▶ **Data supplied**
▬▬▬

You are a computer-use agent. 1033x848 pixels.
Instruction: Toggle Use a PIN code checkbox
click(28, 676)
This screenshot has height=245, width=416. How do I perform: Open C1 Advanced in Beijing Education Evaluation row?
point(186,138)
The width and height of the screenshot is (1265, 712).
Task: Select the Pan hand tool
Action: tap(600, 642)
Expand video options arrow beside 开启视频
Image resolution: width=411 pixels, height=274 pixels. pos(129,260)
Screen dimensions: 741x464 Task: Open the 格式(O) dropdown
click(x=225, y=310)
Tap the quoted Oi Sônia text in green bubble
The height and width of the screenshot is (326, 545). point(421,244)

▬▬▬

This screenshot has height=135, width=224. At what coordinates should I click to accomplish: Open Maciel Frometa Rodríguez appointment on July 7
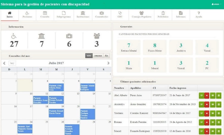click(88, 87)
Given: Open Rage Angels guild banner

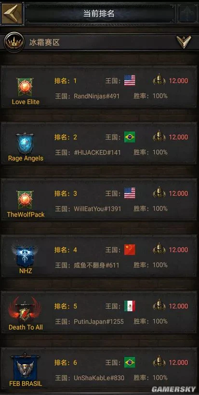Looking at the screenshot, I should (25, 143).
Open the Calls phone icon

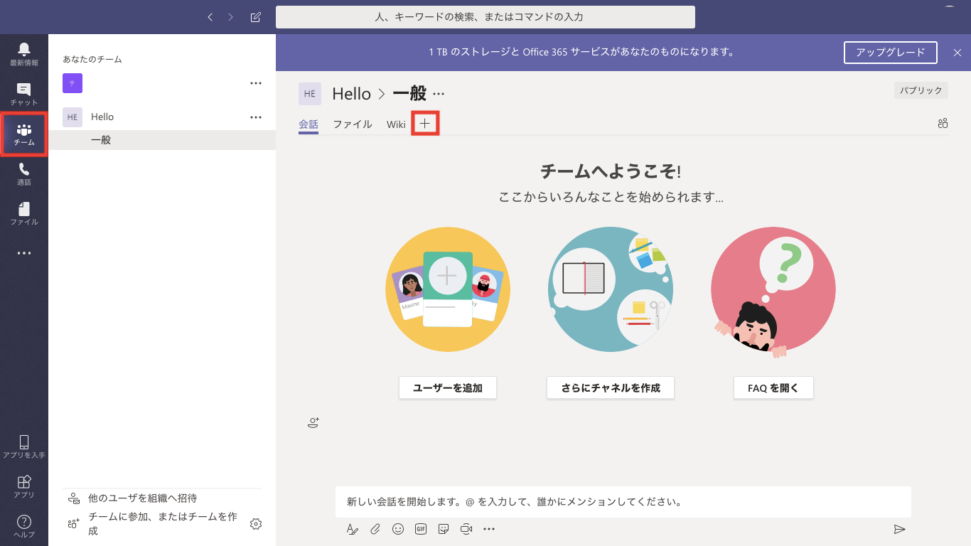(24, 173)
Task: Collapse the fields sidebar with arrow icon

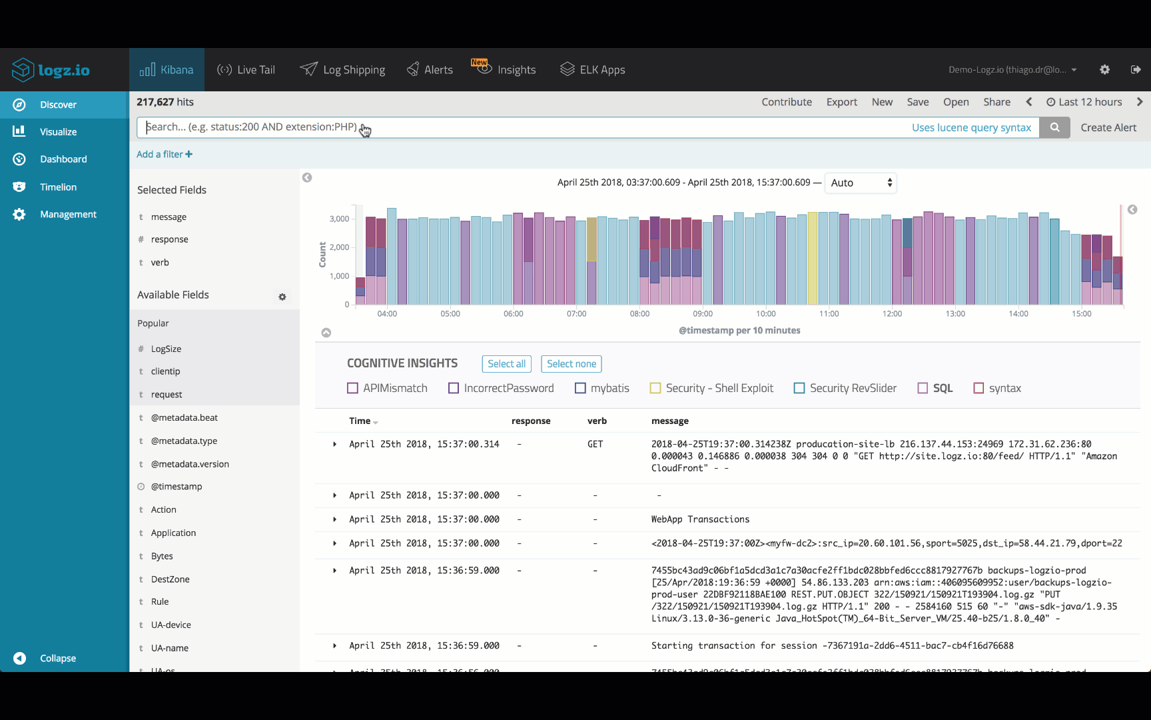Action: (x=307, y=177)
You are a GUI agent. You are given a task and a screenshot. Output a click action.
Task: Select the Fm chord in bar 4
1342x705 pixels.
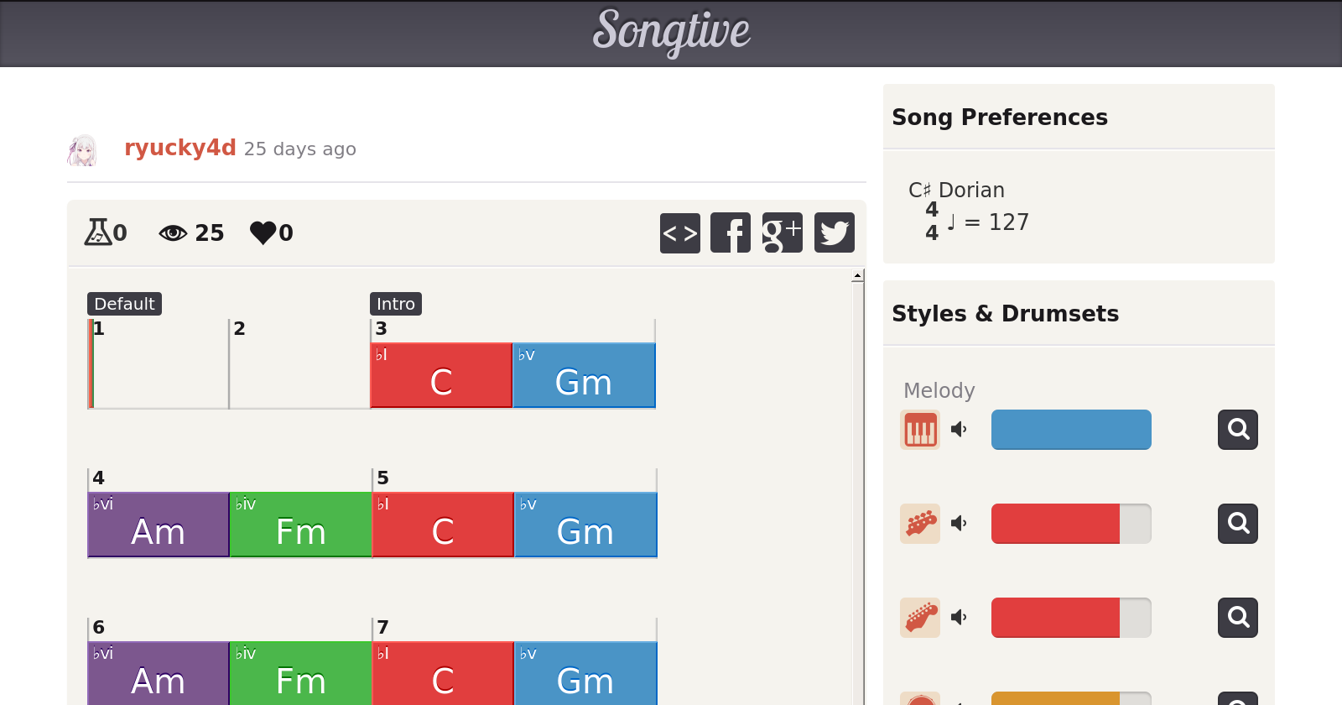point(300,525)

▬▬▬

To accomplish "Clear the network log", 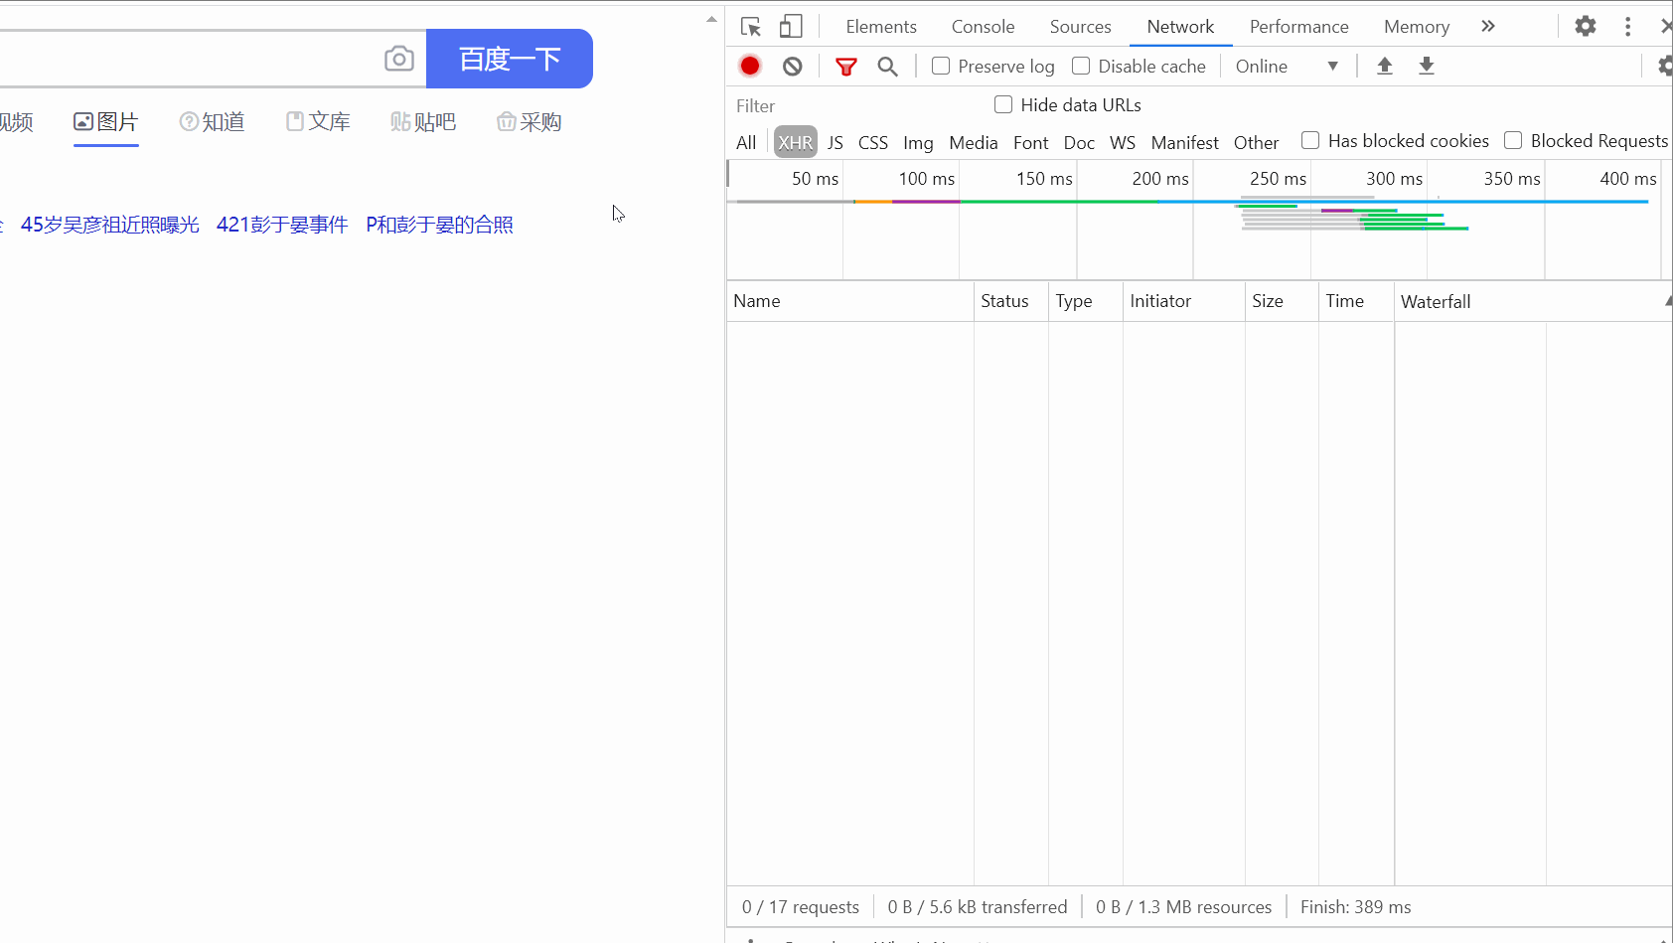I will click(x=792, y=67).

▬▬▬

▶ **Assigned task**
Where a line in the entries holds "agent", copy that line.

▶ **Answer box**
You are a computer-use agent. 1033x848 pixels.
You are a GUI agent. You are given a task and a screenshot. Output a click action.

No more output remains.